- **WHAT THE EXERCISE ASKS**: Copy word for word the portion of the passage on Thomas Manville's marriages between "Thomas Franklyn Manville" and "in family disputes.", inclusive.

- **EXTRACT TO READ**:
..............................

His first marriage lasted 11 years, though a final separation in 1917 continued until divorce in April, 1922. He took his father's 22-year-old stenographer, Lois Arline McCoin, as his second wife in September 1925. The next month his father died and left him about $10 million of a $50 million estate. The son's wife charged desertion in 1926 and received a settlement of $19,000 a year. She died in 1929.


Manville soon began describing himself as a "retired businessman," or gave his occupation as "looking after my estate." His subsequent brides were the following: Avonne Taylor, a Follies girl, in May 1931. She had been wed twice before. They separated after 34 days, and were divorced that November; Marcelle Edwards, a showgirl, married him in October 1933. They were divorced in October 1937 after a $200,000 settlement; Bonita Edwards, a 22-year-old showgirl, wed Manville in November 1941. They were divorced in January 1942; he married Wilhelmma Connelly (Billy) Boze, a 20-year-old actress, in October 1942. They were divorced in February 1943. Miss Boze distinguished herself among Mr. Manville's former wives by steadfastly refusing to take any money in settlement; Macie Marie (Sunny) Ainsworth wed Manville in August 1943. She had been married four times by age 20. They were separated after eight hours and divorced in October 1943; the eighth bride was British-born Georgina Campbell, 27, whom he married in December, 1945 at age 51. The two were separated when Mrs. Manville was killed in an automobile collision in 1952 while driving to have breakfast with her husband at "Bon Repos." "We have been friends," Mr. Manville said of his wife at the crash scene; in July 1952 he married Anita Frances Roddy-Eden. She obtained a Mexican divorce in August, and accepted S100,000 in lieu of alimony; his 10th wife was 26-year-old Texas showgirl Pat Gaston. They were married in May 1957, and divorced in November of that year. Though the record is confused, there were two remarriages among these ten. Manville married his 11th wife, 20-year-old Christina Erdlen, in January 1960.

Thomas Franklyn Manville Jr. took 11 wives in 13 marriages; he remarried twice and was divorced from 10 of them a total of 11 times. He was widowed once. This extraordinary cycle of marriage and divorce was his only claim to celebrity. He reportedly used marriage as a means of personal publicity. In a story appearing under his name in the American Weekly magazine in 1936, he made sport of his marital propensities and pledged that his next wife would be a blonde—almost any blonde. The next year he took out full-page advertisements in New York newspapers, publicly seeking a new lawyer to represent him in family disputes.

..............................

- **GIVEN INFORMATION**:

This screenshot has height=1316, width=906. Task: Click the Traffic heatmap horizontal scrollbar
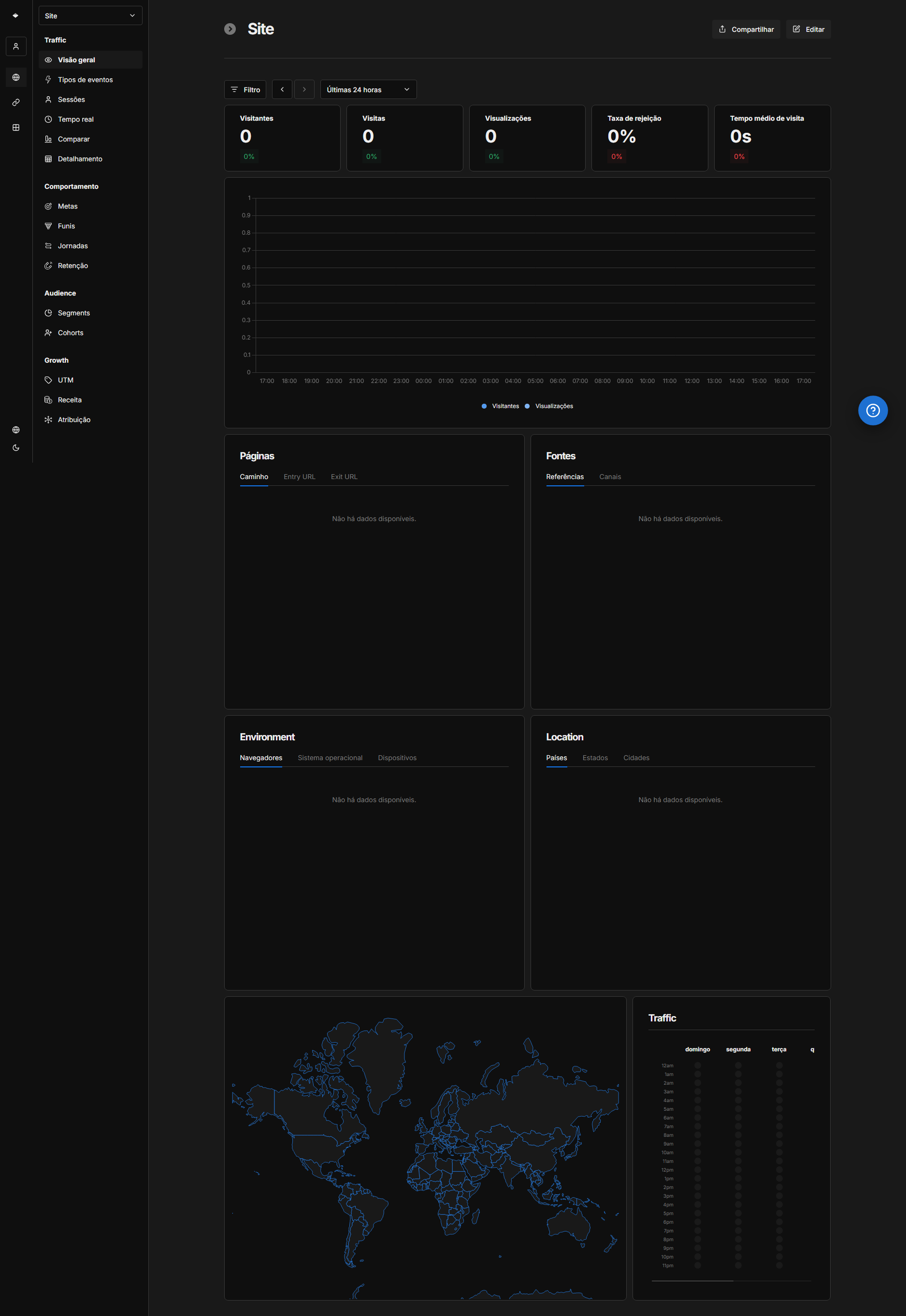[x=692, y=1280]
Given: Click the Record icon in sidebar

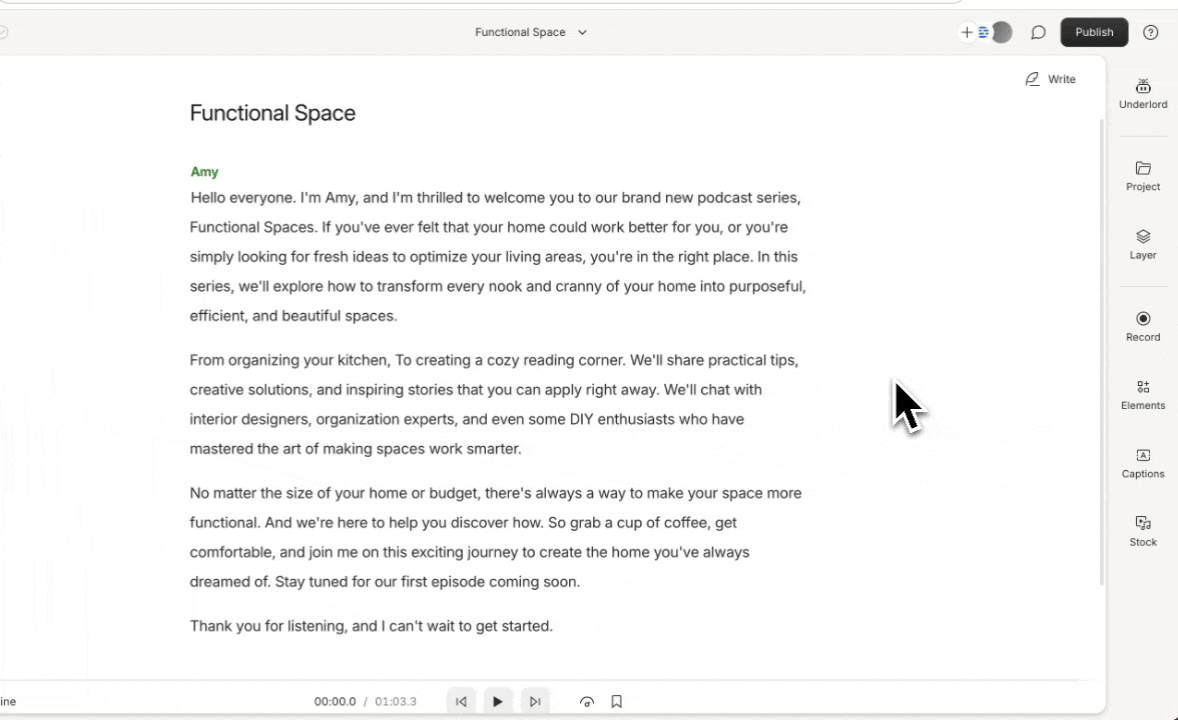Looking at the screenshot, I should (x=1143, y=325).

..............................

- **ANSWER AREA**:
Thomas Franklyn Manville Jr. took 11 wives in 13 marriages; he remarried twice and was divorced from 10 of them a total of 11 times. He was widowed once. This extraordinary cycle of marriage and divorce was his only claim to celebrity. He reportedly used marriage as a means of personal publicity. In a story appearing under his name in the American Weekly magazine in 1936, he made sport of his marital propensities and pledged that his next wife would be a blonde—almost any blonde. The next year he took out full-page advertisements in New York newspapers, publicly seeking a new lawyer to represent him in family disputes.